There is no previous direct evidence that ROS are produced during these stresses, particularly in skeletal muscle, but they may play important roles in normal contractile and cell signaling responses. Two assays for superoxide (O2-) formation were used in rodent diaphragm, the cytochrome c assay for extracellular O2- release and the hydroethidine oxidation for intracellular O2- formation. The results demonstrate the following: 1) Markedly increased intra- and extracellular ROS formation was observed, particularly O2-, at temperatures known to be physiologically relevant to exercise (i.e. 42C). 2) The process of O2-, release (extracellular formation) is not directly related to mitochondria, NADPH oxidase, or anion channels, though these are normally believed to be involved in either O2- generation or the exit pathway of O2- through membranes. 3) Upstream pathways of arachidonic acid (AA) metabolism, both phospholipase A2 and nitric oxide synthase are associated with O2- release. 4) Downstream pathways of AA metabolism are also involved. Though blockage of either cyclooxygenase or cytochrome P450-dependent enzymes does not cause any inhibition of O2- release, blockage of lipoxygenase (LOX) results in near elimination of the signal. This suggests that O2- release is dependent on AA metabolism through the LOX pathway.

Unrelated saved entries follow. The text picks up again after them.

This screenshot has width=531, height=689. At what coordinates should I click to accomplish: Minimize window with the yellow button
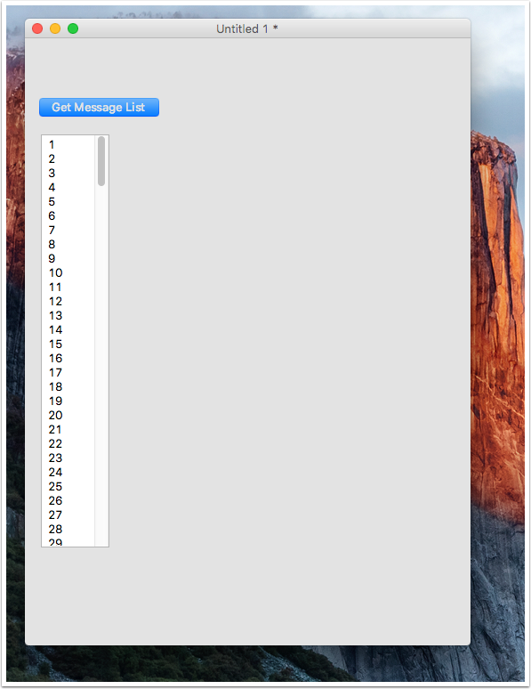(x=55, y=28)
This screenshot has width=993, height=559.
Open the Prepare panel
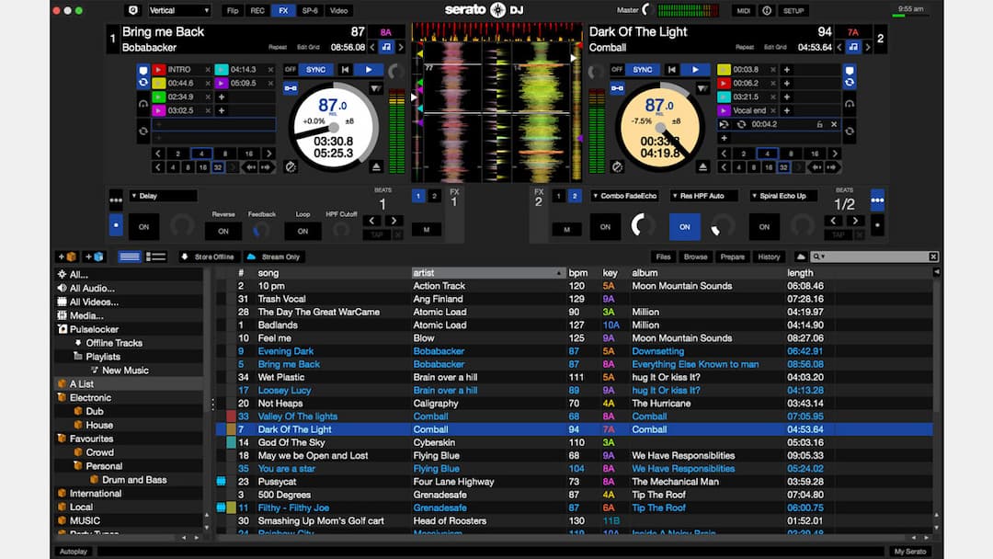[x=732, y=257]
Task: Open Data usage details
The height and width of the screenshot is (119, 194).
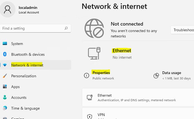Action: (x=172, y=73)
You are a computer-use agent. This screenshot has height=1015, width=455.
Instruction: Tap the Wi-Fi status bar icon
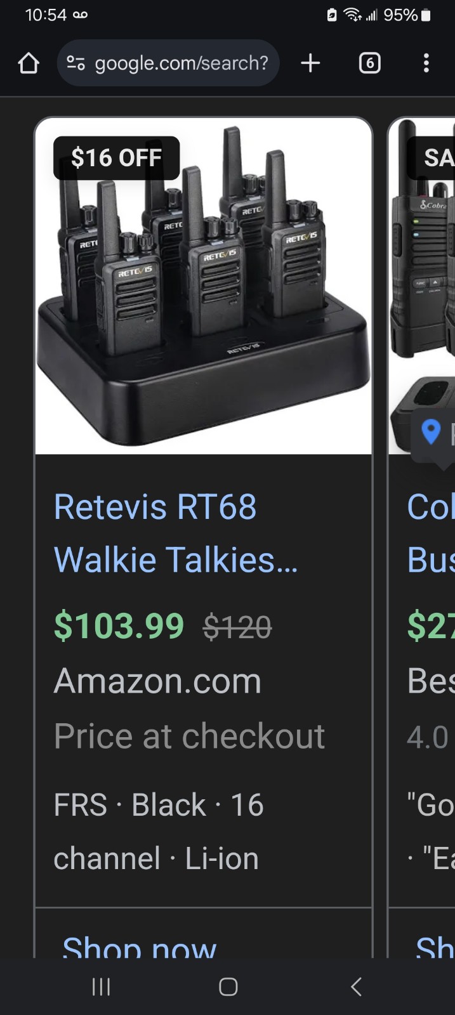[352, 15]
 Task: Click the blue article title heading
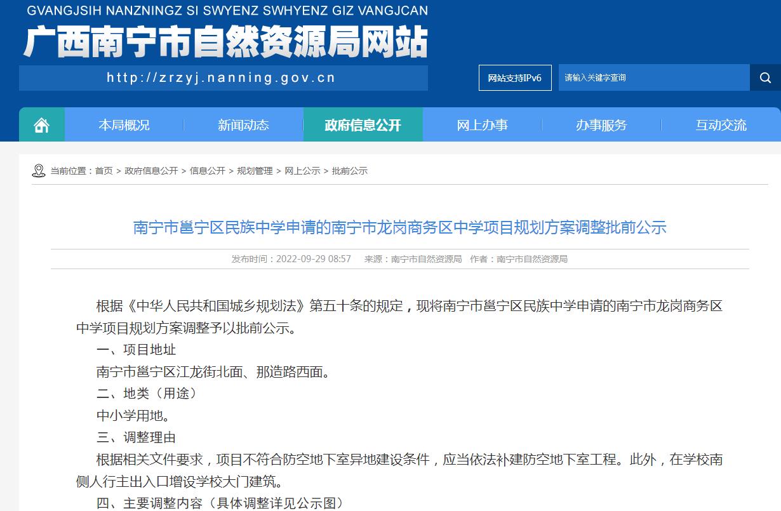(399, 227)
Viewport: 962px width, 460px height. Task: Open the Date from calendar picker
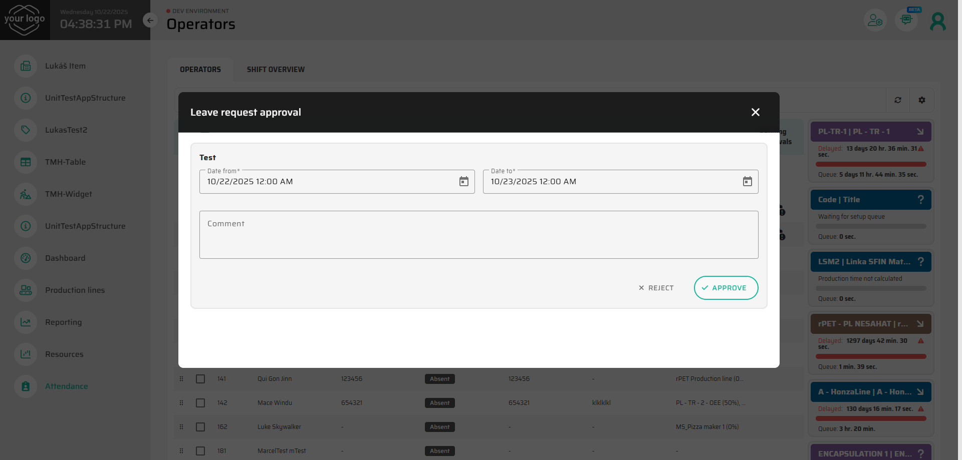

However, confocal measurements of intracellular O2- formation suggest that intracellular ROS are produced by a separate mechanism. 5) Tissue fluorometry techniques, using a fluorescence probe sensitive to hydrogen peroxide, showed that acute hypoxia also induces ROS formation in skeletal muscle.
These findings provide insight into understanding the potential role of ROS in physiologic and pathophysiologic responses to heat exposure and acute hypoxia in skeletal muscle.